Moon Studios CEO and Ori creator Thomas Mahler has picked a fight with Xbox Game Pass, and he did it in unusually blunt terms. On X, he described the service as “mediocre slop factory” and later added that Game Pass is “a little like Communism.” His core claim is straightforward: the subscription model only works if Xbox studios deliver games that become smash hits and “cultural events that everyone wants to play.”
Mahler’s argument is that Xbox has not done that job consistently enough. He points to the question Xbox should be asking itself: what was “the big Xbox game in recent years that was just delightfully good?” In his framing, the service has not earned steady monthly payments because the “software catalogue was just nowhere near good enough,” and because the first-party studios have been “floundering.” He expands the point by contrasting streaming and entertainment economics, saying this is “the same as with streaming in the film business,” where audiences must show up for the content.
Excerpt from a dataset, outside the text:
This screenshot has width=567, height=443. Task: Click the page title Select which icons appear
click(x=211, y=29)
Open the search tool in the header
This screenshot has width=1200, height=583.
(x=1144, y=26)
The incentive problem is where Mahler goes from insult to diagnosis. He argues Xbox needs to “have good deals with devs so developers are actively incentivized to produce massive hits,” rather than producing “slop out mediocre content like a factory.” That is more than rhetoric. For subscription businesses, the math is driven by retention. If the library feels interchangeable, players churn, and the company either has to raise the price or keep spending to keep the catalog fresh. Mahler’s view is that Xbox has not solved that retention lever.
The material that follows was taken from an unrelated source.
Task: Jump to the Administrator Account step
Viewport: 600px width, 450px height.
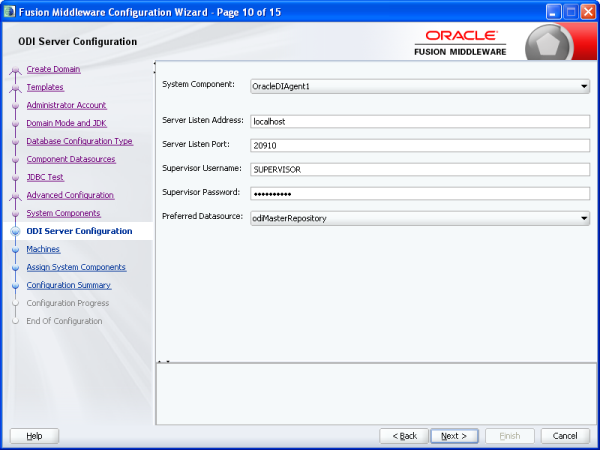Action: click(66, 105)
He also ties his critique to a concrete example of pricing pressure. The source notes that when Xbox raised the price of Game Pass last year, it lost “millions” of subscribers, citing Matthew Ball, a games industry analyst and newly-installed Xbox chief strategy officer. Ball’s figure is not given as a specific number in the source, but the direction matters: price increases can expose weaknesses in perceived value. If the “big Xbox game” does not arrive often enough, a higher monthly price makes churn more likely, not less.
To be fair, Mahler’s criticism does not imply Game Pass has no good games. The source points out that the service has served up third-party hits, including three of last year’s game of the year nominees: Expedition 33, Hades 2, and Hollow Knight: Silksong, all available on the service day one. Kingdom Come: Deliverance 2 joined later. That matters because it suggests the platform can deliver quality. But Mahler’s counter is also baked in: these games are available elsewhere, so they are weaker incentives for players to pay an expensive subscription.
This is the strategic tension Microsoft has been trying to manage for years, and it is showing again in the framing around “exclusives.” Forza Horizon 6 is described as the first big exclusive for Xbox in a long time, breaking the records set by its predecessor. But the source notes that one (timed) exclusive is unlikely to move the needle to the degree Xbox demands. In a subscription model, that is a real-world problem: a timed exclusive helps launch-week attention, but retention depends on whether the service becomes a recurring reason to keep paying month after month.
Second-order implications are starting to matter for Xbox because the broader business picture is unstable. The source says Xbox is under fire again, reportedly teasing layoffs as part of a “reset,” and that it is reportedly closing Double Fine, Ninja Theory, and more. That matters because layoffs and studio closures can hit exactly the capabilities a subscription platform needs most: consistent first-party output. And if first-party output remains uneven, a company can end up in a loop where it spends to maintain a library, players question value, and leadership responds with price changes or restructuring instead of a breakthrough cadence of “smash hits.”
For decision-makers watching from other publishers, the lesson in Mahler’s remarks is blunt: Game Pass is not just a storefront. It is a promise about incentives. His “a little like Communism” analogy is his way of saying if you do not give people reason to contribute (developers, and subscribers), “the whole system comes crashing down.” Whether you agree with the analogy or not, the operational takeaway is hard to ignore: subscription platforms need repeatable hit-making engines and deals that motivate studios to deliver games that feel like major events, not constant filler.